Some 60 years ago, a handful of Italians emigrated from Lake Garda, outside of Milan, to East Walnut Hills. Now the family spans generations, with thousands of descendants.  But after all this time, they’re still mostly east-siders.

The immigrants in question are unique—so much so, they’ve been given their own special name: the Lazarus Lizards. Known everywhere else as European wall lizards, they were “imported” by George Rau, a member of the Lazarus family. As a kid, Rau smuggled the reptiles to Cincinnati after a vacation and released them in the backyard of his east side home. Today Lazarus lizard population density reaches up to 1,000 per acre in parts of Walnut Hills, Hyde Park, and Mt. Lookout, and they’ve spread as far east as Milford. The west side? Not so much.

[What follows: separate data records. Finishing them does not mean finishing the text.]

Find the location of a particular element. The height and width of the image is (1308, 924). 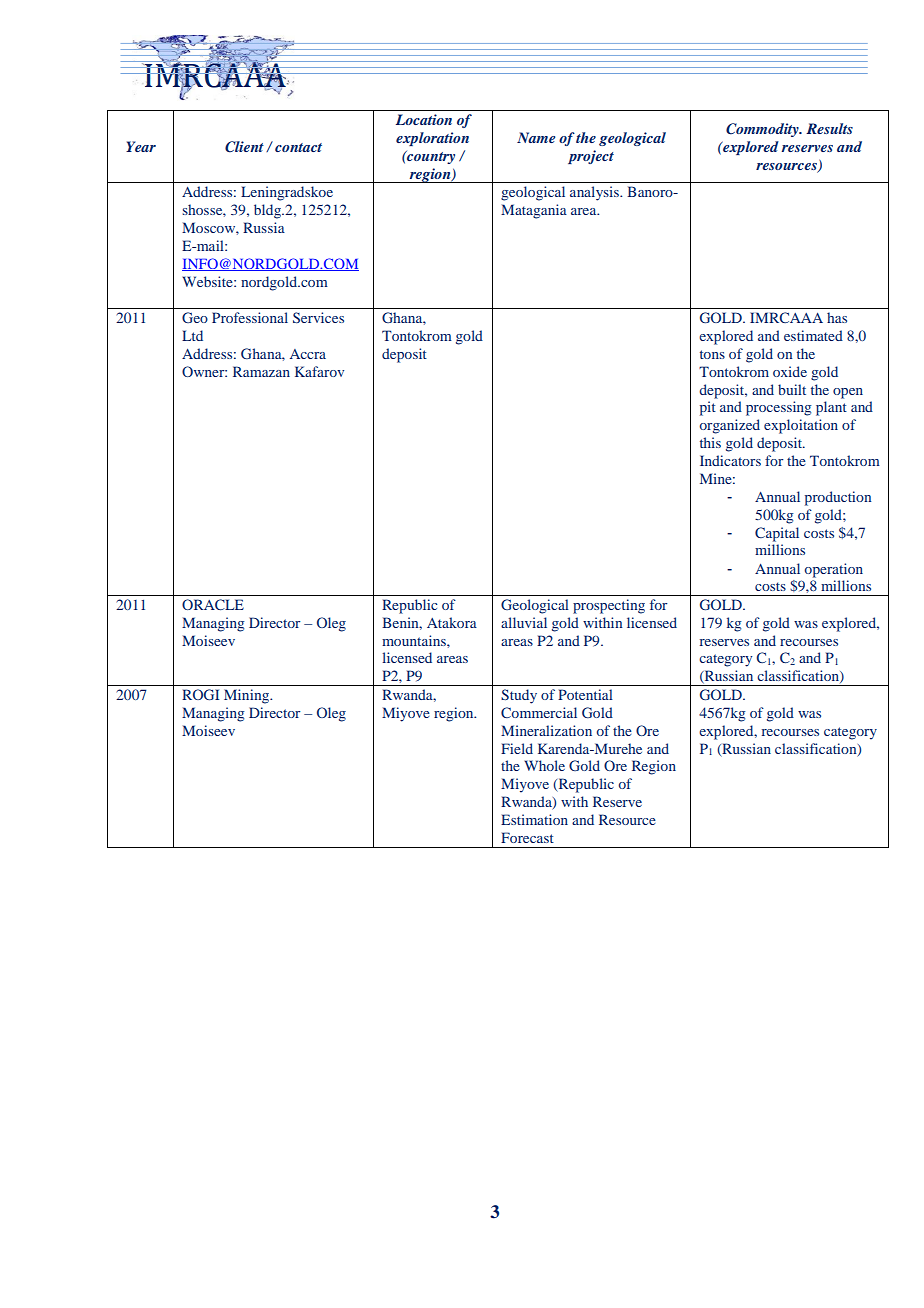

Ltd is located at coordinates (192, 335).
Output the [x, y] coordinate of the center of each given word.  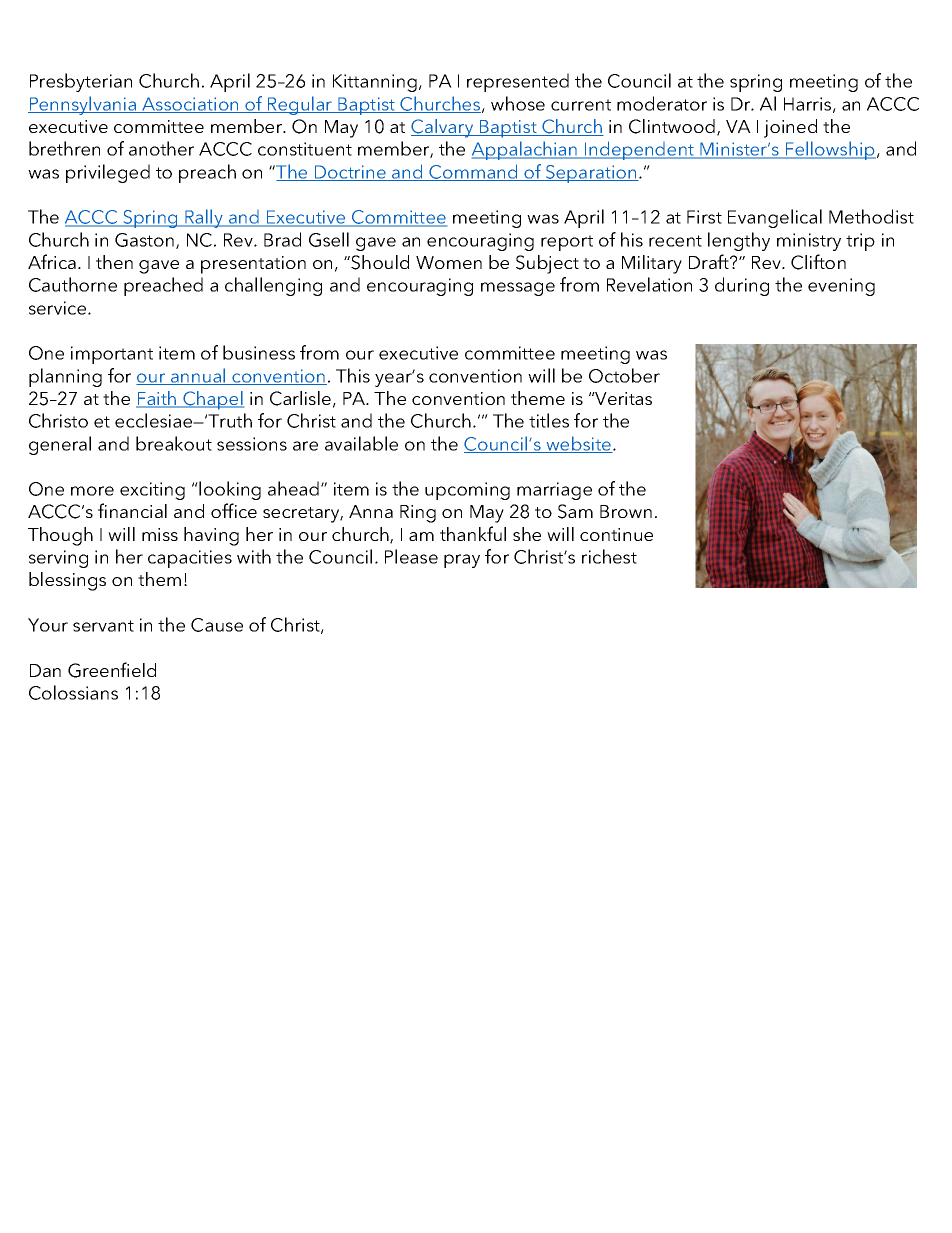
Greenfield [112, 670]
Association [190, 105]
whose [518, 103]
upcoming [467, 491]
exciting [152, 491]
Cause [217, 625]
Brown [626, 511]
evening [841, 287]
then [114, 262]
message [518, 289]
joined [790, 128]
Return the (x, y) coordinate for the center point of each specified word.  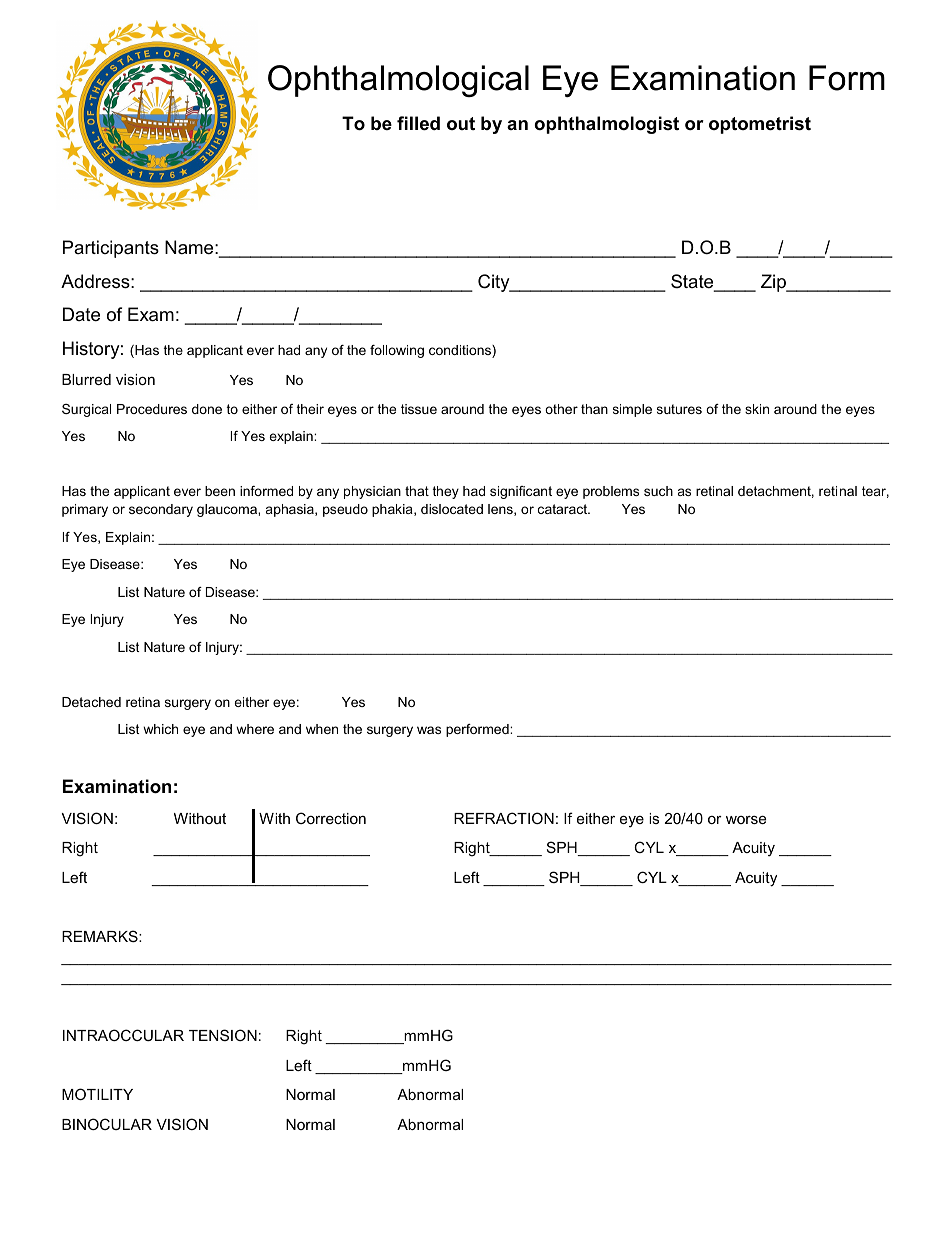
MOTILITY (97, 1094)
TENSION (223, 1035)
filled (418, 123)
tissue (419, 409)
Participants (111, 249)
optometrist (760, 125)
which (160, 729)
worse (746, 819)
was (429, 730)
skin (757, 409)
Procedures (152, 409)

Does that mean the west side is fundamentally inhospitable to them? Or that the animals have inherited their adopted city’s neighborhood snobbery?

Neither, according to Ken Petren, an associate professor of biological sciences at the University of Cincinnati. Petren and his students have a website where people can report sightings, and they’ve identified pockets well outside the lizards’ eastern epicenter. Petren believes this happens when a lizardnapper impulsively collects specimens from one locale and then releases them miles away. But a slow, steady, natural migration west is also underway. “At some point in the future, they will cover North America,” Petren says. But at the moment, Petren says, Lazarus lizards don’t stray too far from the rocky banks of the Ohio the farther west they go.

Apparently they want a river view. Just like the rest of us.